The move came as a relief to markets hit by escalating trade tensions between the United States and China, though analysts said sentiment remained fragile with tariff negotiations between the world's two largest economies yet to produce a durable solution.

"The trade dispute won't be resolved easily, so the risk-off mood won't come off all of a sudden, said Ayako Sera, market strategist at Sumitomo Mitsui Trust Bank. "I think market sentiment will rather improve one small step at a time."

Against a basket of key rival currencies, the dollar was largely steady at 98.031, having brushed a 3-1/2-week high of 98.134 overnight. The index has risen 1.9% this year.

The U.S. Commerce Department blocked Huawei Technologies Co Ltd from buying U.S. goods last week, leading several companies to suspend business with the world's largest telecoms equipment maker.

Chipmakers, many of which sell to Huawei, bore the brunt of the sell-off. But late on Monday, the United States granted Huawei a licence to buy U.S. goods until Aug. 19.

Against the yen, the dollar was largely steady at 110.49 yen , after hitting a two-week high of 110.675 during the previous session. The greenback has recovered 1.4% from a three-month trough of 109.02 yen touched on May 13.

Japan's exports fell 2.4% in April from a year earlier, down for a fifth straight month, in a sign of weakness in external demand, finance ministry data showed. That was more than the 1.8% decrease expected by economists in a Reuters poll.

Sumitomo Mitsui's Sera said the yen's weakness overnight was thanks to higher U.S. Treasury yields, which ticked up in response to the recovery in U.S. equities.

"When yields are rising, it's natural for the dollar to be bought. I think moves in U.S. yields are really important," she said.

The 10-year U.S. Treasury note yield was up slightly at 2.428%. It had moved further off a seven-week low of 2.354% brushed on Thursday during the previous session.
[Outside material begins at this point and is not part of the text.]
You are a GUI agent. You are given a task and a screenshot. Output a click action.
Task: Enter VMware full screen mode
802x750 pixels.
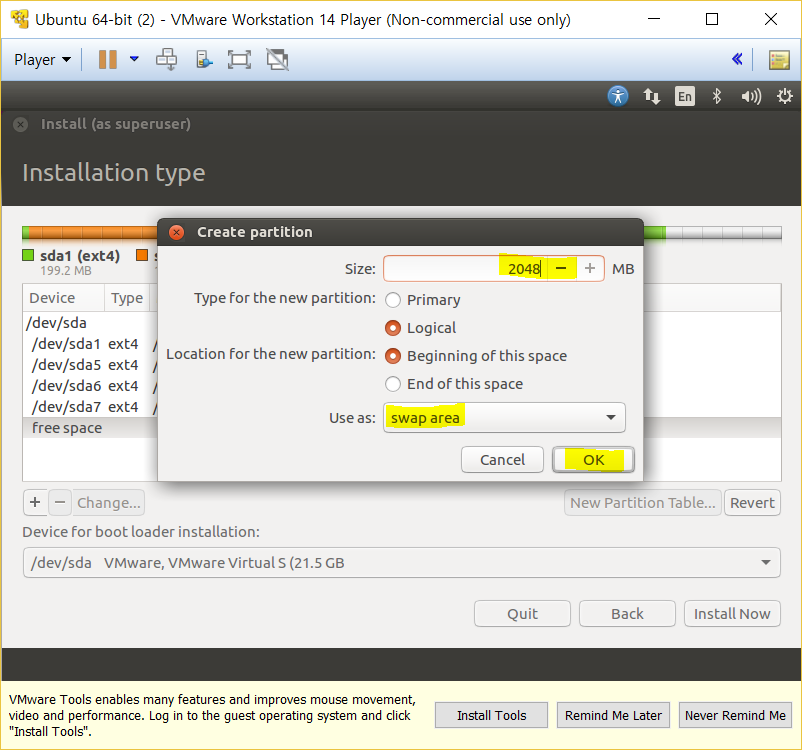tap(239, 60)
MUFG Bank's chief currency strategist Minori Uchida said he expected demand for the U.S. currency to remain strong on a need for dollar funding among emerging markets and on investor cautiousness due to the Sino-U.S. trade dispute.

"Even if yields fall, that's not likely to put a big dent in the dollar's rise," he said.

The Australian dollar edged down to $0.6881, drifting back toward its recent low of $0.6865 as investors piled into wagers for two cuts in interest rates by the country's central bank this year.

Elsewhere in the foreign exchange market, the euro was steady at $1.1162.

The single currency, which has given up 0.9% from this month's high touched on May 1, has been under pressure in recent weeks on dollar strength and due to concerns the coming European parliamentary elections may see euroskeptic parties faring well.

The pound was at $1.2715, hovering near a four-month low of $1.2685 touched overnight.

Sterling briefly rose overnight after Prime Minister Theresa May set out a "new deal" for Britain's departure from the EU, offering sweeteners to Parliament including the chance to vote on whether to hold a second referendum to try to break the impasse over Brexit.